Bertha’s “demoniac laugh” mentioned shortly beforehand lends even more credence to Mr. Rochester’s room as a type of hell. Mr. Rochester is the one “stupefied” in the midst of the flames. If we accept the hypotheses about the red room representing hell and foreshadowing Mr. Rochester’s room, then Jane’s actions in throwing water over Mr. Rochester have extra weight. Bront‘ goes so far as to use the loaded word “baptized” for Jane’s actions, in close connection with the phrase “by God’s aid.” Jane saves Mr. Rochester from both physical fire and spiritual damnation in this scene.

Questions

1. How do the two rooms compare to each other? Is the connection valid?

2. Does this baptism reinforce Jane’s appearances as a Christ-like figure, or set her in a new role, perhaps as John the Baptist?

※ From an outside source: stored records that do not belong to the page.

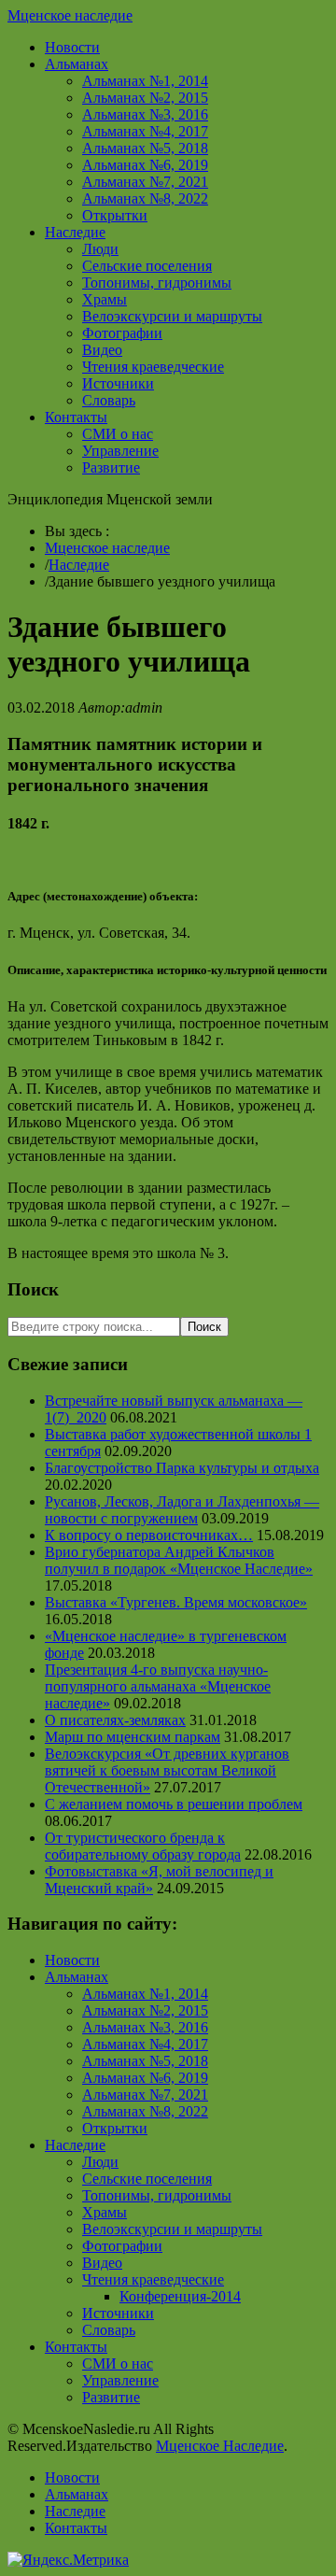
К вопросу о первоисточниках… (149, 1535)
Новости (72, 47)
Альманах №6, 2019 (145, 165)
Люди (100, 249)
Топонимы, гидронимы (156, 282)
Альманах (76, 64)
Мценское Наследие (220, 2446)
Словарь (108, 400)
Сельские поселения (147, 266)
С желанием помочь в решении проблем (173, 1804)
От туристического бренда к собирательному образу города (143, 1846)
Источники (118, 383)
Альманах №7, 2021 (145, 182)
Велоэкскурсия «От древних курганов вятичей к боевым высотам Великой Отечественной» (167, 1770)
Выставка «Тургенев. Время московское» (176, 1602)
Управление (120, 451)
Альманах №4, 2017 (145, 131)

3. Here, Jane physically rescues Mr. Rochester from danger caused by his wife. Can we extend this to mean that Bertha led him into religious peril as well? Looking at what we know of their history from the text, why or why not?

4. In the red room, Jane feels like one of the trapped sinners. In this scene, she acts as a savior swooping in temporarily. What happens in the intervening time to make such a change plausible?